*Reading text:*
____
There are probably more reasons but that’s enough for now. The oral chemotherapy seems to be working and it remains easy to take. Thank you everyone for your prayers, support and sage advice. It’s working.

Read Anna’s previous blogs

  • Michelle Purcell

    You learn to appreciate good health. You can have all the money and possessions in the world, but unless you have your health, you can’t enjoy anything. It’s so much better to worry less about accumulating ‘things’ – and to take the time to experience and enjoy life, friends, & family.
    You appreciate very simple things – like being able to walk up the stairs or give yourself a bath – and you realize how many people in the world don’t even have that ability.

  • Richard Smith

    A very convincing answer to the question “Why is cancer humbling?” The next question that occurs to me is “How can we learn these things without developing cancer?” That’s not a question for you, Anna, but perhaps others can answer.

  • Sophia King

    I guess the answer to that question Richard, is to listen, I mean really listen, to others who go through it. we are fortunate to have one so eloquent to explain it to us.
    By the way Anna, have you read ‘Converstaions with God@ by Neal Donald Walsh? Curious to know what you think of it.
____
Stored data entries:
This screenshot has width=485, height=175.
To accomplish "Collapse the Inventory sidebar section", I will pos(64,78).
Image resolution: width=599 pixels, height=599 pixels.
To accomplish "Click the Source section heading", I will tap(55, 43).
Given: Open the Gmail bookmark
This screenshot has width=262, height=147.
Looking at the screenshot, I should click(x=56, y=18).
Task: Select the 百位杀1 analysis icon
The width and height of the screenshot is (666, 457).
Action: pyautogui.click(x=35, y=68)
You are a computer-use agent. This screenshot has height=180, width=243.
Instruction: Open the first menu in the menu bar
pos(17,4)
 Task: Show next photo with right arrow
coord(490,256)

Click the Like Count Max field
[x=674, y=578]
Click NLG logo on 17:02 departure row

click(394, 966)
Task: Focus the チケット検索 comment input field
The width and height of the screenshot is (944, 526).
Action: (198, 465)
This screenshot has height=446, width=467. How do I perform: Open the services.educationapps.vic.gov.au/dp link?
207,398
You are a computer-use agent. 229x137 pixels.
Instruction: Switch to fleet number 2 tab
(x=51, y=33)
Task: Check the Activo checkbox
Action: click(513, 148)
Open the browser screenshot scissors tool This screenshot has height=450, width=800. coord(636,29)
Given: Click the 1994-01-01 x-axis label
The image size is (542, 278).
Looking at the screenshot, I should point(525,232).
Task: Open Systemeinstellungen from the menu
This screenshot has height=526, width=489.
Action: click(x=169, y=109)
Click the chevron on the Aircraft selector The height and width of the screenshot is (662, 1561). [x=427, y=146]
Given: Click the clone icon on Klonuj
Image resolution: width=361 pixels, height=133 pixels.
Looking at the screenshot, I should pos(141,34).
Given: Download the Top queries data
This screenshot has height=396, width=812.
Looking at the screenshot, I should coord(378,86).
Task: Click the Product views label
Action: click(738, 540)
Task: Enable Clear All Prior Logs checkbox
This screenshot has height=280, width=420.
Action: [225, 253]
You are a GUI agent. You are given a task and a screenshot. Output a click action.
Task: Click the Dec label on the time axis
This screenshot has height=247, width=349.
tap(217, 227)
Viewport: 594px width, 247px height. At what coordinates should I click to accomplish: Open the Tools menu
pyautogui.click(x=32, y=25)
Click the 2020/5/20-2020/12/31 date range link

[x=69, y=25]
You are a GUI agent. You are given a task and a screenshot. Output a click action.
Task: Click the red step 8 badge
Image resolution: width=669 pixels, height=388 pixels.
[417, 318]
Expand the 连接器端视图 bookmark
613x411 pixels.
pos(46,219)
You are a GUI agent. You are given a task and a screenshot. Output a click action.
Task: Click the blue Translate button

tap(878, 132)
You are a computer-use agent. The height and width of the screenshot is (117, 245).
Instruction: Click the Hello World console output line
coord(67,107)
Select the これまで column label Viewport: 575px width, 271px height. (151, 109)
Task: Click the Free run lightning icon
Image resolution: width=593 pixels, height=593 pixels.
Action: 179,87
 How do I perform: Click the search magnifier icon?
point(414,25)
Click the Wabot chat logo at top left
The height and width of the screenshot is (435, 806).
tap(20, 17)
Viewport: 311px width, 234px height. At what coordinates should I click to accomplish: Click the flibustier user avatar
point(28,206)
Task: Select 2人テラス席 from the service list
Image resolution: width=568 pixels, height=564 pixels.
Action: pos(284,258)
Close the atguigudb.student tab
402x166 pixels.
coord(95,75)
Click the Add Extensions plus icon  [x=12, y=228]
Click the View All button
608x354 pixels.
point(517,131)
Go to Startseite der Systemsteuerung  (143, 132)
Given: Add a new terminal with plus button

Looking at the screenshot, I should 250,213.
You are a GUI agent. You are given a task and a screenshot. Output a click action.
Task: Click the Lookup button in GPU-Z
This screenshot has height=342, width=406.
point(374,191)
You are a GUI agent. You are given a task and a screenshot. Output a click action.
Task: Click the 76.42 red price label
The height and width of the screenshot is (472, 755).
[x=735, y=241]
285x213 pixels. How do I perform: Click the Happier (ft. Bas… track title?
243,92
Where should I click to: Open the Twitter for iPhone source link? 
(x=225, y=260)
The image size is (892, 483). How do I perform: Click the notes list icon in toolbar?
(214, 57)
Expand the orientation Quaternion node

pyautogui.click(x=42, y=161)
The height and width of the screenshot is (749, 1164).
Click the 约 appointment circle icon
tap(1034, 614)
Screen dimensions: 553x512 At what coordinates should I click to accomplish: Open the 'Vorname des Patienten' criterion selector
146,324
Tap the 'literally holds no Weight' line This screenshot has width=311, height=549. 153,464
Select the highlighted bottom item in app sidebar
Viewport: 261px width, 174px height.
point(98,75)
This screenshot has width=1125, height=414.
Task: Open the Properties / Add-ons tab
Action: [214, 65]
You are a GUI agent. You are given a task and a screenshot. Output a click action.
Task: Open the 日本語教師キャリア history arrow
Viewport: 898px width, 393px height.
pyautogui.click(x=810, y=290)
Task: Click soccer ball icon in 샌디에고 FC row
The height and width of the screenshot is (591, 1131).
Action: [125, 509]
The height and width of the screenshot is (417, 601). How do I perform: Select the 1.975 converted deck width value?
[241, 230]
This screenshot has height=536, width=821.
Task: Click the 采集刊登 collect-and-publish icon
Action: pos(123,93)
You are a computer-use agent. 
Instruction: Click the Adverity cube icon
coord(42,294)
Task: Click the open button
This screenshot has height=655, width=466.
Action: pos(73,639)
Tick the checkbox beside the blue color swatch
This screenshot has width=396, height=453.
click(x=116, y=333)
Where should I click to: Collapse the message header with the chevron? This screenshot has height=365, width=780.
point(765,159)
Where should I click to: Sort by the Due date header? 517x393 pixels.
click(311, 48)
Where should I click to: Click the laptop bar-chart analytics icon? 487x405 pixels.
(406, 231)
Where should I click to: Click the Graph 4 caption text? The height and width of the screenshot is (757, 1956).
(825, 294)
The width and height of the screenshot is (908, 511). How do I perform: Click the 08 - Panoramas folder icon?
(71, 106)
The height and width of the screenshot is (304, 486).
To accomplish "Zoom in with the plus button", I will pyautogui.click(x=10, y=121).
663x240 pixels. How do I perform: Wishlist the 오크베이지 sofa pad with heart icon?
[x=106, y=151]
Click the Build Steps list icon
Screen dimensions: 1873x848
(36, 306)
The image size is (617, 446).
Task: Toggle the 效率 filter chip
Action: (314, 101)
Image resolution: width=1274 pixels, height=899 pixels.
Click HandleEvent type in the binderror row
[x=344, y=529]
____
*Task 1:* List the names of the people whose comments appear in the cancer blog excerpt.
*Task 2:* In the cancer blog excerpt, write out the stretch from "You appreciate very" through "think of it.".
*Task 3:* Resume the cancer blog excerpt after its final sentence.

*Expected answer 1:* Michelle Purcell, Richard Smith, Sophia King

*Expected answer 2:*
You appreciate very simple things – like being able to walk up the stairs or give yourself a bath – and you realize how many people in the world don’t even have that ability.

  • Richard Smith

    A very convincing answer to the question “Why is cancer humbling?” The next question that occurs to me is “How can we learn these things without developing cancer?” That’s not a question for you, Anna, but perhaps others can answer.

  • Sophia King

    I guess the answer to that question Richard, is to listen, I mean really listen, to others who go through it. we are fortunate to have one so eloquent to explain it to us.
    By the way Anna, have you read ‘Converstaions with God@ by Neal Donald Walsh? Curious to know what you think of it.

*Expected answer 3:*
    Only 2 weeks before I do The Moonwalk. Actually looking forward to meeting and walking with a bunch of positive people touched in some way by breast cancer. Thinking of you.

  • Lams Tom

    “How can we learn these things without developing cancer?”

    I would like to emphasize that we knew these things very well as children but somehow we lose them growing up.

    Therefore, it is more unlearning what we have accepted as the truth than learning something.

    It is letting go of all our stuff (that we think is so important).

    It is true, if we don’t have any problems in our life, we don’t see the need to do that.

    Kind regards,

  • Tom

    Great post Anna, again. Love you and congrats on the apartment.

  • A very well written piece. It reminds me of our priorities in life and remember to appreciate what we have, rather than taking things for granted. I am glad that you continue to share your experience with others. Lots of love. Urmila

  • Ayomide Adebayo

    I’m only just reading your blog for the first time, and I’m really impressed by the sheer humanity shining through the alternating patient/doctor facets of you.

    I can’t say that I’ve had much personal experience with cancer, but I’m grateful for people like you, who through your courage, teach us humility. Thank you.

    I wish you the very best.

  • Michelle Purcell

    How can we learn these things without developing cancer?
    Think about how crappy you feel when you have the flu. You know how happy you are when you are finally feeling better? When you can eat again, and don’t feel exhausted just walking to the bathroom? That’s really all there is to it. To have good health is everything. You could have a house made of gold, all the possessions you ever wanted, etc., but if you’re stuck in bed, there’s not much chance you can enjoy these things.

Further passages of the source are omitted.